Makanan ini juga mencerminkan bagaimana warung kecil bisa menjadi kuliner ikonik yang *tidak hanya memuaskan rasa lapar tetapi juga menyampaikan cerita, tradisi, dan hubungan sosial antar pengunjung yang menikmati hidangan tersebut bersama-sama.

Warung Sego Godog Pak Pethel – Ikon Kuliner Bantul
Sego Godog Pak Pethel merupakan contoh sempurna dari kuliner tradisional yang tumbuh bersama masyarakatnya. Dengan menggabungkan resep turun-temurun, proses memasak tradisional, rasa yang kaya namun mudah dinikmati, serta pengalaman bersantap yang otentik, kuliner ini telah menjadi landmark kuliner di Bantul dan Yogyakarta.

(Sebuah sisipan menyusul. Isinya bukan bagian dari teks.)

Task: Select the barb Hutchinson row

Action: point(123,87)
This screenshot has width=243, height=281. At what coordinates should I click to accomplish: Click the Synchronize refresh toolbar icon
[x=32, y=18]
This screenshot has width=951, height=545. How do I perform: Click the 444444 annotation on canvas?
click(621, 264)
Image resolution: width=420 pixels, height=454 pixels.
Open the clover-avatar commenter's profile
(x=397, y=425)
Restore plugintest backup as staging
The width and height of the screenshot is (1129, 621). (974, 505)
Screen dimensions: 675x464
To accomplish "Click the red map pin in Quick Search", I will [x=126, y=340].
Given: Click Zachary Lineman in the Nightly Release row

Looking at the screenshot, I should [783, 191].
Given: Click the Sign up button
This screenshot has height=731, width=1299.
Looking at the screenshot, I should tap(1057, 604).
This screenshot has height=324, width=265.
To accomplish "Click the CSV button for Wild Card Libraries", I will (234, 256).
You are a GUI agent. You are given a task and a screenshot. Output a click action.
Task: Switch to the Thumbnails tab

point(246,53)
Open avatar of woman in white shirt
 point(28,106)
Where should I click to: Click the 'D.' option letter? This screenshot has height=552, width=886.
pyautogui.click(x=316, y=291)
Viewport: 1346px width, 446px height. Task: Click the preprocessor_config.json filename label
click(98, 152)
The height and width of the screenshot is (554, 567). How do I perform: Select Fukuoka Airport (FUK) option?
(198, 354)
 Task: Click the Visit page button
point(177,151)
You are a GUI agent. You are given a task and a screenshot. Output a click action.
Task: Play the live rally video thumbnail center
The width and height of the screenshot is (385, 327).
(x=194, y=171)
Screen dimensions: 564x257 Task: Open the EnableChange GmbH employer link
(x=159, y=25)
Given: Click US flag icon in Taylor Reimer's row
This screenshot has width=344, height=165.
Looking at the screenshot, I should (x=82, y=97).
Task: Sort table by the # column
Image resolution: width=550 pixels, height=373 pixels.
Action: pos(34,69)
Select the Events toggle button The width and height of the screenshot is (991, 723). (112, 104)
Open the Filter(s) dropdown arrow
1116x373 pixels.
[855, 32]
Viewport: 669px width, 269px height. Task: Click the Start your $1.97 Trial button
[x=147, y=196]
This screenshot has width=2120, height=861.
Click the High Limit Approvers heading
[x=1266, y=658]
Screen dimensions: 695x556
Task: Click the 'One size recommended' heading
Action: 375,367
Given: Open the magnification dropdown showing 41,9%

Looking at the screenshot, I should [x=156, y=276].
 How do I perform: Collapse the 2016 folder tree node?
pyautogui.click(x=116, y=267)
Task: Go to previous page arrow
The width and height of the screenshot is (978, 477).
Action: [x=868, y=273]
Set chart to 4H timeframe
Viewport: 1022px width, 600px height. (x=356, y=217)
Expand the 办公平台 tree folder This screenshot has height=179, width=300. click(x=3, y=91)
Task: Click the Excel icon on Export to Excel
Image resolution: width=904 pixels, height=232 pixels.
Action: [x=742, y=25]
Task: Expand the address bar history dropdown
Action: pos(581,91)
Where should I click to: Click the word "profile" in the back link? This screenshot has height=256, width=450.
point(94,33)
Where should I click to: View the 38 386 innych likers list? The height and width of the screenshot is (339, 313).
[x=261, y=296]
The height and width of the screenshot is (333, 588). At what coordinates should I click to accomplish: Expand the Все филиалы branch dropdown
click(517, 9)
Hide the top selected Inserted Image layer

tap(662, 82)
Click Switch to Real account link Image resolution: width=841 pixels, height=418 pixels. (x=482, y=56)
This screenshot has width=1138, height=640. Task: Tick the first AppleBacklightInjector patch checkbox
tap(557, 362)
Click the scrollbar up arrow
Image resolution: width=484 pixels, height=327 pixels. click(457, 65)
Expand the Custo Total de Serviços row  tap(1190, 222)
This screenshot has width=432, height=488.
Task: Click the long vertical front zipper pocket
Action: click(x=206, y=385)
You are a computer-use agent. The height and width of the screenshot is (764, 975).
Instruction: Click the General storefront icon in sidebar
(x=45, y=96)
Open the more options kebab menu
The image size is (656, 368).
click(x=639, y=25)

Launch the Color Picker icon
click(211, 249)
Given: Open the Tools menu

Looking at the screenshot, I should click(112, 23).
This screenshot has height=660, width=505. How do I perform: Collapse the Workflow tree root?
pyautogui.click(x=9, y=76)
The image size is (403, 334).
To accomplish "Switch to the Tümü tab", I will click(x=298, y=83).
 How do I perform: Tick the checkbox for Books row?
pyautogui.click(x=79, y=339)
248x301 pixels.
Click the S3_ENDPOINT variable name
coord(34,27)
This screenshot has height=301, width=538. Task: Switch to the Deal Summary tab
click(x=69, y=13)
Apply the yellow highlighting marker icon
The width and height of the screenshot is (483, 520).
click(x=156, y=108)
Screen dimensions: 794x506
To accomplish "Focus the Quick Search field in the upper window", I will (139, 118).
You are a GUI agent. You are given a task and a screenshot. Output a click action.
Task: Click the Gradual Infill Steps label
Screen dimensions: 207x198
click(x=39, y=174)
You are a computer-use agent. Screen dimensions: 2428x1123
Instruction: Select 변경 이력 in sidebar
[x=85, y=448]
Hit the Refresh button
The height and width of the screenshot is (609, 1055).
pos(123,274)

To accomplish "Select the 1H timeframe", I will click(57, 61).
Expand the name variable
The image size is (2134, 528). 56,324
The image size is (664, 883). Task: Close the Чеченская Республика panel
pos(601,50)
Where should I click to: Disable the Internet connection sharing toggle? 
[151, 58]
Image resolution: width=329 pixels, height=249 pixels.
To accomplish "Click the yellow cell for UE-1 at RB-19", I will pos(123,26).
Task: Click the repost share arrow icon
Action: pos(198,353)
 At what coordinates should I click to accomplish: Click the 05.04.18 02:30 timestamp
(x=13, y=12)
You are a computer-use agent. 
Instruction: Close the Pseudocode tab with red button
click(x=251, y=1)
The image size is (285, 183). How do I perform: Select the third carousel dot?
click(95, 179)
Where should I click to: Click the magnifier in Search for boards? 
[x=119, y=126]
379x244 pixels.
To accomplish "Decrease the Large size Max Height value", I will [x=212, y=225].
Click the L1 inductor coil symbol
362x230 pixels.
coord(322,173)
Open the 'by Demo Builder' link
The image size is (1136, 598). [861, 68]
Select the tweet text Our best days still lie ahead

Bagi Anda yang datang ke Yogyakarta dan ingin merasakan sensasi kuliner tradisional yang berbeda dari biasanya, sego godog Pak Pethel menawarkan bukan hanya rasa, tetapi sebuah pengalaman budaya yang penuh nilai sejarah dan keramahan lokal – sebuah pengalaman kuliner yang layak dicatat dalam daftar perjalanan wisata dan kuliner Anda.
Lokasi, Jam Operasional & Tips Berkunjung
Sego Godog Pak Pethel buka setiap hari sekitar pukul 19.00 hingga tengah malam (00.00 WIB). Karena popularitas dan keterbatasannya dalam memasak secara tradisional, waktu terbaik datang adalah saat warung baru buka untuk menghindari antrean panjang menjelang malam.
Alamat lengkapnya: Ngaglik, Kalurahan Pendowoharjo, Kecamatan Sewon, Kabupaten Bantul, DI Yogyakarta.
Akses menuju lokasi cukup mudah dijangkau karena berada di pinggir jalan utama tengah kawasan perkampungan, meskipun parkir sering kali padat saat jam puncak.